MyBRISK’s Professor John Hopper has been working in the BRAIx program, with partners St Vincent’s Institute of Medical Research, BreastScreen Victoria, St Vincent’s Hospital Melbourne, and the Australian Institute of Machine Learning at the University of Adelaide, that is jointly developing AI models to improve breast cancer screening. Professor Hopper and colleagues have recently discovered a new mammogram-based measure of breast cancer risk (BRAIx risk score) that can predict the risk of developing breast cancer better than all known genetic factors.
Now, the National Breast Cancer Foundation has announced a $1.5 million grant to a global team of researchers from MyBRISK, and universities in Australia, Korea, Malaysia and Colombia who will examine novel methods to investigate the genetic and lifestyle factors contributing to the BRAIx risk score.
The project, A Study of Twins and Sisters for Predicting Breast Cancer Risk From Mammograms, will involve digital mammograms, blood samples and personal information being collected from pairs of twins and sisters with and without breast cancer.
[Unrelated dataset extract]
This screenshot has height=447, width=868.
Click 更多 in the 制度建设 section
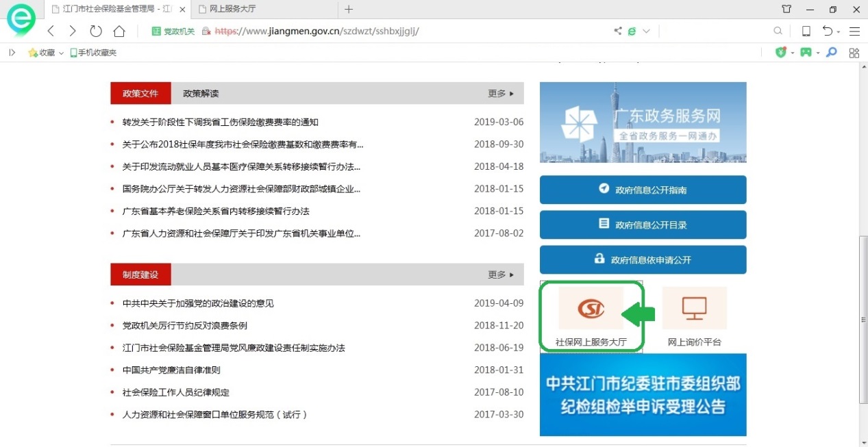500,274
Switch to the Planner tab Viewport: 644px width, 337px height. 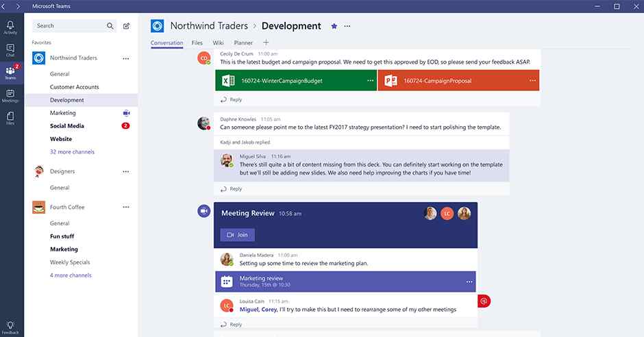click(243, 43)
These findings could potentially lead to ways to lower the risk of breast cancer and identify women and their families at high risk.
Research team
The project’s Chief and Associate Investigators are:
- Professor John Hopper, Head of MyBRISK CRE, Centre for Epidemiology and Biostatistics, Melbourne School of Population and Global Health, University of Melbourne
- Doctor Sue Malta, Senior Research Fellow and Project Manager of MyBRISK CRE, CEB, MSPGH, UoM
- Dr Lucas Calais Ferriera, Senior Research Fellow, CEB, MSPGH, UoM
- Associate Professor Michelle Reintals, Clinical Director and Head, Radiology, BreastScreen South Australia
- Professor Melissa Southey, Chair of Precision Medicine, School of Clinical Sciences, Monash Health, Monash University
- Professor Enes Makalic, Centre for Epidemiology and Biostatistics, MSPGH, UoM
- Associate Professor Robert MacInnis, Epidemiology Division, Cancer Council Victoria
- Associate Professor Shuai Li, Centre for Epidemiology and Biostatistics, MSPGH, UoM
- Professor Joohon Sung, Department of Epidemiology, Seoul National University, Korea
- Dr Maxine Tan, Monash University Malaysia
- Professor Said Pertuz, Director, Connectivity and Signal Processing Research Group, Industrial University of Santander
- Gerda Evans, consumer representative
- Heather Worland, consumer representative
Why is this research needed?
While breast screening mammograms have been a standard practice in Australia and the effectiveness is evident in the reduction of breast cancer related deaths, screening protocols have remained largely unaltered. Improving breast cancer screening by identifying the women most at risk of breast cancer, automatically at the time of their mammograms, could achieve better survival outcomes and further reduce deaths from this disease.
Expected outcomes
Successful outcomes of this study will reveal new breast cancer risk factors and how a combination of these factors contribute to the mammogram-based measure of breast cancer risk. Implementation into population breast screening could help identify women at substantial risk of the disease not previously recognised.
Project description
Mammograms contain information that can predict breast cancer risk. Prior research by Prof John Hopper at the University at Melbourne in the BRAIx program, with partners St Vincent’s Institute of Medical Research, BreastScreen Victoria, St Vincent’s Hospital Melbourne, and the Australian Institute of Machine Learning at the University of Adelaide, led to a breakthrough in breast cancer risk prediction. The team discovered that specific features on a digital mammogram, when read by AI models, generate a novel risk score (BRAIx Risk Score) that predicts breast cancer risk better than all known genetic factors.
With NBCF support, this new research project will collect digital mammograms, blood samples and personal information (family history, lifestyle) from 1,000 twins and sisters whom they have previously studied, and from a further 1,000 twins without breast cancer, and an additional 100 pairs twins affected by breast cancer. The twin family study design can provide information about both genetic and non-genetic factors. Using state of the art technologies the team will investigate the genetic and lifestyle-related factors that underly BRAIx Risk Score and determine if and how these factors cause breast cancer.
Using innovative approaches this study will produce new findings about what causes breast cancer and how to improve screening and lower breast cancer mortality.